Records drawn from a dataset
----------

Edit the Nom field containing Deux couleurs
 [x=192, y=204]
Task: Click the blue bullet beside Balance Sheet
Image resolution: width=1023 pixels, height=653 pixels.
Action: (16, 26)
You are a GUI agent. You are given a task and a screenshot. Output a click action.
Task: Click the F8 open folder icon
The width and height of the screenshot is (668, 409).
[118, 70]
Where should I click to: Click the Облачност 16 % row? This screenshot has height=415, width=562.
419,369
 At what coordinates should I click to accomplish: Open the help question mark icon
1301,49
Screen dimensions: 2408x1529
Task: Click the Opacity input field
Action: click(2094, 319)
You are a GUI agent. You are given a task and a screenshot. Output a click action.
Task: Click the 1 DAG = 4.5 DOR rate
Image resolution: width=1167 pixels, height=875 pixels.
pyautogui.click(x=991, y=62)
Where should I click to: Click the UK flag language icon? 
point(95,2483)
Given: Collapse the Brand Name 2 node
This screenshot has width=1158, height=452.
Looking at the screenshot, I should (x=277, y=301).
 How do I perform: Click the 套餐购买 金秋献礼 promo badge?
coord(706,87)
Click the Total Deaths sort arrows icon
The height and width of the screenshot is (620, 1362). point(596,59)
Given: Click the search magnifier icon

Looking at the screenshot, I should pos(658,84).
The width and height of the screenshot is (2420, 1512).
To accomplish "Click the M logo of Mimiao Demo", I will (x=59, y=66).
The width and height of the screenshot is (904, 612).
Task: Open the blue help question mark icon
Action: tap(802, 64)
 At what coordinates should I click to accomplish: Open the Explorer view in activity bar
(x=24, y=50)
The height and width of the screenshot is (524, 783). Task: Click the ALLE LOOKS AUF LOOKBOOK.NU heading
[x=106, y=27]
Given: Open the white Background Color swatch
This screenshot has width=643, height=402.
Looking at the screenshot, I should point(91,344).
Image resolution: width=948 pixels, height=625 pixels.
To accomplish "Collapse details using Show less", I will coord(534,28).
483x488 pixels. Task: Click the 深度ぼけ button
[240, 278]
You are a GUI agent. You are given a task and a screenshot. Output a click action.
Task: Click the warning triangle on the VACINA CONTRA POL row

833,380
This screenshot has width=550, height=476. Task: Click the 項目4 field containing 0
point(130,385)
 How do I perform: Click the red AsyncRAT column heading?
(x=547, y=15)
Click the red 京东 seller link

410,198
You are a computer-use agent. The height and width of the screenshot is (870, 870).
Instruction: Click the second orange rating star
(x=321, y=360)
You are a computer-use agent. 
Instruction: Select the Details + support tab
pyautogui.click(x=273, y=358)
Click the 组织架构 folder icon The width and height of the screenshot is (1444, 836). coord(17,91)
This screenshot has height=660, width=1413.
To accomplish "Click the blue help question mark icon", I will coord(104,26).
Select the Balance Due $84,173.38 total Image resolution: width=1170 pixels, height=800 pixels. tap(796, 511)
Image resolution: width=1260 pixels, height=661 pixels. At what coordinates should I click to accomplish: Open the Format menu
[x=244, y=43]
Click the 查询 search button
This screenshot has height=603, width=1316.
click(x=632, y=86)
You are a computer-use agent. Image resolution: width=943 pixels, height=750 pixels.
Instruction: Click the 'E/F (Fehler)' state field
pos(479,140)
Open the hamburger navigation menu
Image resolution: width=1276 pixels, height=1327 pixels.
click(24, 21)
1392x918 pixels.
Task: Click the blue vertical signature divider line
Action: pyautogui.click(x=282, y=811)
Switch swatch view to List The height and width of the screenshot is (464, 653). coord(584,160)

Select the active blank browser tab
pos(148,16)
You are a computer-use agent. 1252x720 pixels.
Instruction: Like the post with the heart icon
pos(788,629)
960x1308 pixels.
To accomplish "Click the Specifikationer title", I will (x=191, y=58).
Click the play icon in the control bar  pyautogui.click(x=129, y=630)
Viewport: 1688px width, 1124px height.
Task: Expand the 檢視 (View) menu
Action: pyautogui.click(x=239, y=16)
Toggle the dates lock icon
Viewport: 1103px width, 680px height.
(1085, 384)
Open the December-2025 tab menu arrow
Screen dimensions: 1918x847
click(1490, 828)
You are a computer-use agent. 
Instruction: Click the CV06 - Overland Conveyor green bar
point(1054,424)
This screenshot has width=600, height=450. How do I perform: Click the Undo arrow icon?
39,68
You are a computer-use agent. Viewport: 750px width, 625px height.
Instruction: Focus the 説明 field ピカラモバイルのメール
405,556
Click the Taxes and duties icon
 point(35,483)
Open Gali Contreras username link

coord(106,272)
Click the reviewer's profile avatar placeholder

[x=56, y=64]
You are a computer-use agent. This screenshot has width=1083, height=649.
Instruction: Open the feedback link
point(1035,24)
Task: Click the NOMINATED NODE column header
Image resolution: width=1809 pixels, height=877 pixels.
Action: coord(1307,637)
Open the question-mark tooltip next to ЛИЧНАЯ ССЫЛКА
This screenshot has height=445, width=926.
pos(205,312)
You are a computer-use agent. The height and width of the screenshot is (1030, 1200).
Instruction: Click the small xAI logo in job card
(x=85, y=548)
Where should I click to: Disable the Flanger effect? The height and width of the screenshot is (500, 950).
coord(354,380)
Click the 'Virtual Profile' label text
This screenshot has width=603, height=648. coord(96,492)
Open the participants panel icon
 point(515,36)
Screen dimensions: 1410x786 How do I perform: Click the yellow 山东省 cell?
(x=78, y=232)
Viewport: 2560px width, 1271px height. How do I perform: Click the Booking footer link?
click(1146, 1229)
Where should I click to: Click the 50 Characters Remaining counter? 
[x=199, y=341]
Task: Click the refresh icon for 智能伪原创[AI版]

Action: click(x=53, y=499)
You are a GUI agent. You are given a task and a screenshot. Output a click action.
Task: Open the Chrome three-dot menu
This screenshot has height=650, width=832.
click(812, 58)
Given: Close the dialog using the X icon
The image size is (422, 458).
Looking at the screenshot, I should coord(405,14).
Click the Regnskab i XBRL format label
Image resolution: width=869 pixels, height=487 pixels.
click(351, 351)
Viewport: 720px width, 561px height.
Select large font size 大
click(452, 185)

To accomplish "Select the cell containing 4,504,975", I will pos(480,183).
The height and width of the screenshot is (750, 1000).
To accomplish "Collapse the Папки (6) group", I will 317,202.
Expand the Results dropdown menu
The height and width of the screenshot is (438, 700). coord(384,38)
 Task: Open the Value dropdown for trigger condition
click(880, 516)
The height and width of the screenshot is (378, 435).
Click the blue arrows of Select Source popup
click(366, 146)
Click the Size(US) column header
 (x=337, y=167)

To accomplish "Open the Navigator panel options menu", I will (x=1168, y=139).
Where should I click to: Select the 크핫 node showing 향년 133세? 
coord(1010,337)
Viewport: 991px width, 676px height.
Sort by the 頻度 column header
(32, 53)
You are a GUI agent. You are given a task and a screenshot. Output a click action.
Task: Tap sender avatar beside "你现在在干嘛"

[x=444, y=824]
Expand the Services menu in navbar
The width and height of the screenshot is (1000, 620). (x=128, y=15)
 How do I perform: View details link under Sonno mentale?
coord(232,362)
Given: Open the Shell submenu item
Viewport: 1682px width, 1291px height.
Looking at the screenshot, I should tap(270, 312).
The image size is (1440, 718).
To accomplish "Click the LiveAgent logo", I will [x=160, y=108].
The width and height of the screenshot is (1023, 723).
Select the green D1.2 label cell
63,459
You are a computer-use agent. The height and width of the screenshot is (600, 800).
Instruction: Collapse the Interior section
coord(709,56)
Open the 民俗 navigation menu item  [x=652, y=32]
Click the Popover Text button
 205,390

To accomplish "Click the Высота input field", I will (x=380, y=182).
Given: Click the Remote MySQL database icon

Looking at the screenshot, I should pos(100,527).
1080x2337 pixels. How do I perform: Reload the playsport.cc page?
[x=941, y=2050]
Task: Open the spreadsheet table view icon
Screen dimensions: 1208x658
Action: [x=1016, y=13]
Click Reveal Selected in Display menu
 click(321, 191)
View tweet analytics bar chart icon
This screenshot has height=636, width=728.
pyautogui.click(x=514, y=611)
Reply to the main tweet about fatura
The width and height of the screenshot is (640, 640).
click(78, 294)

----------

**PROBLEM STATEMENT**
With the first line being the one containing "This screenshot has height=660, width=1413." and the last line the one containing "You are a computer-use agent. Image", transcribe exactly the lines above that fall in that range.

**OUTPUT FOR THIS EXERCISE**
This screenshot has height=660, width=1413.
To accomplish "Click the blue help question mark icon", I will coord(104,26).
Select the Balance Due $84,173.38 total Image resolution: width=1170 pixels, height=800 pixels. tap(796, 511)
Image resolution: width=1260 pixels, height=661 pixels. At what coordinates should I click to accomplish: Open the Format menu
[x=244, y=43]
Click the 查询 search button
This screenshot has height=603, width=1316.
click(x=632, y=86)
You are a computer-use agent. Image resolution: width=943 pixels, height=750 pixels.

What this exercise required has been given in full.